— START DOCUMENT —
## Assignment: Working with Dependency Graphs (Parses)

The objective of the assignment is to learn how to work with dependency graphs by defining functions.

Read [spaCy documentation on dependency parser](https://spacy.io/api/dependencyparser) to learn provided methods.

Define functions to:
- Extract a path of dependency relations from the ROOT to a token
- Extract subtree of a dependents given a token
- Check if a given list of tokens (segment of a sentence) forms a subtree
- Identify head of a span, given its tokens
- Extract sentence subject, direct object and indirect object spans


In [9]:
import spacy

sentence = 'I saw the man with a telescope.'

nlp = spacy.load('en_core_web_sm') # Load the English model
doc = nlp(sentence)

# spacy.displacy.render(doc) # Shows the parsing result

### 1. Extract a path of dependency relations from the ROOT to a token

In [10]:
def get_paths(sentence):
    doc = nlp(sentence)
— END DOCUMENT —
> [GIVEN EXERCISE]:
Answer these questions about the dependency graph assignment:
1. What is the stated objective of the assignment?
2. Which English model does the code load?
3. What is the name of the function defined under the heading "1. Extract a path of dependency relations from the ROOT to a token"?
Answer from the assignment alone.
— START MATERIAL PROVIDED —
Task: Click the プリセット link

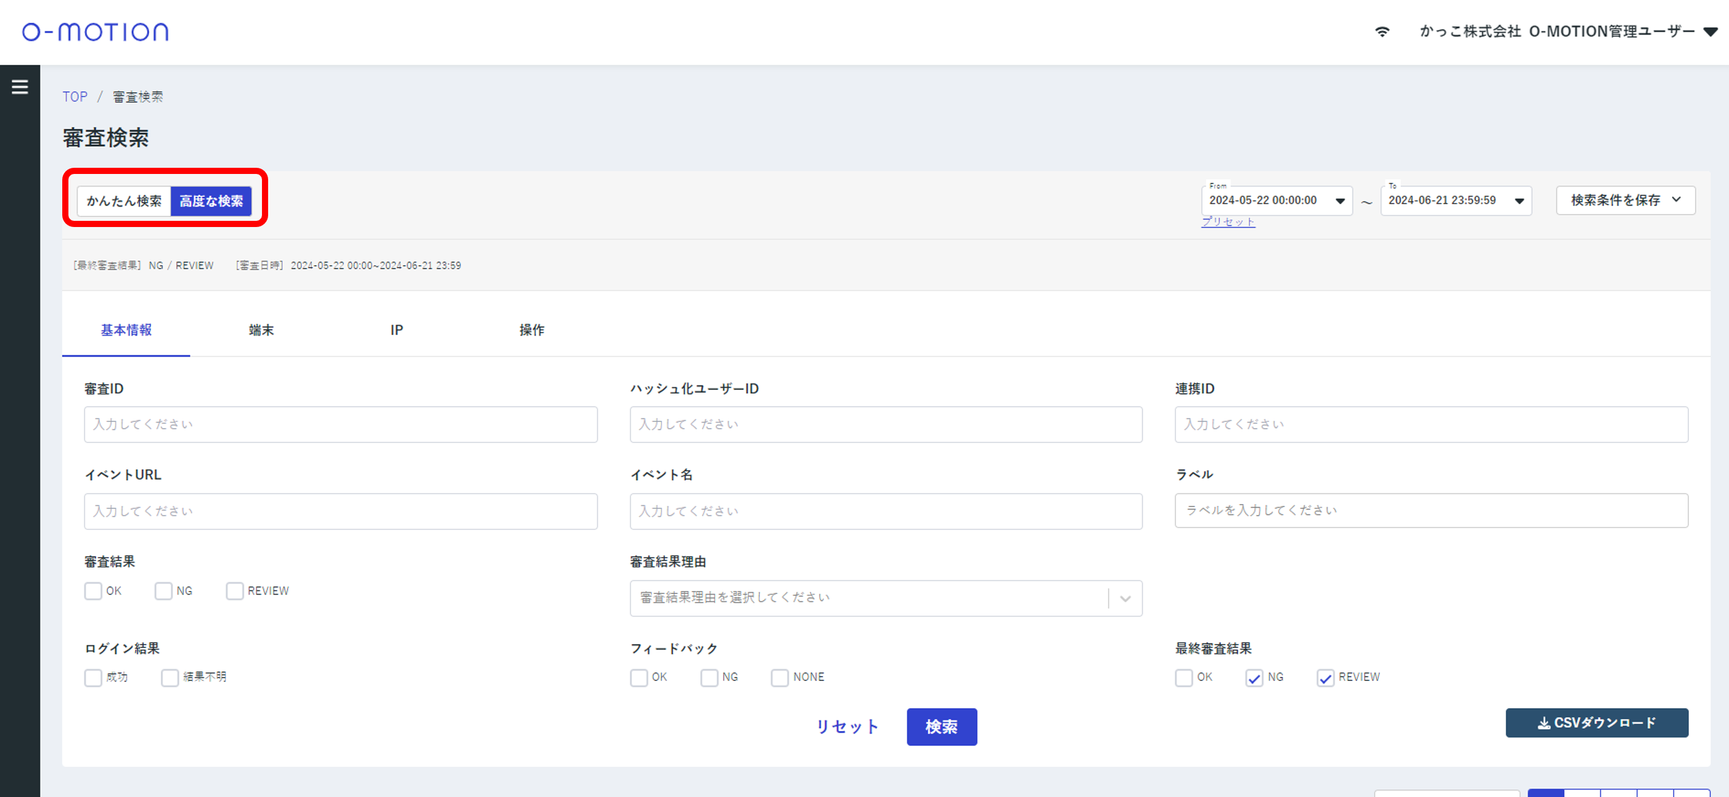Action: tap(1228, 222)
— END MATERIAL PROVIDED —
> [SOLUTION TO THIS EXERCISE]:
1. To learn how to work with dependency graphs by defining functions.
2. en_core_web_sm
3. get_paths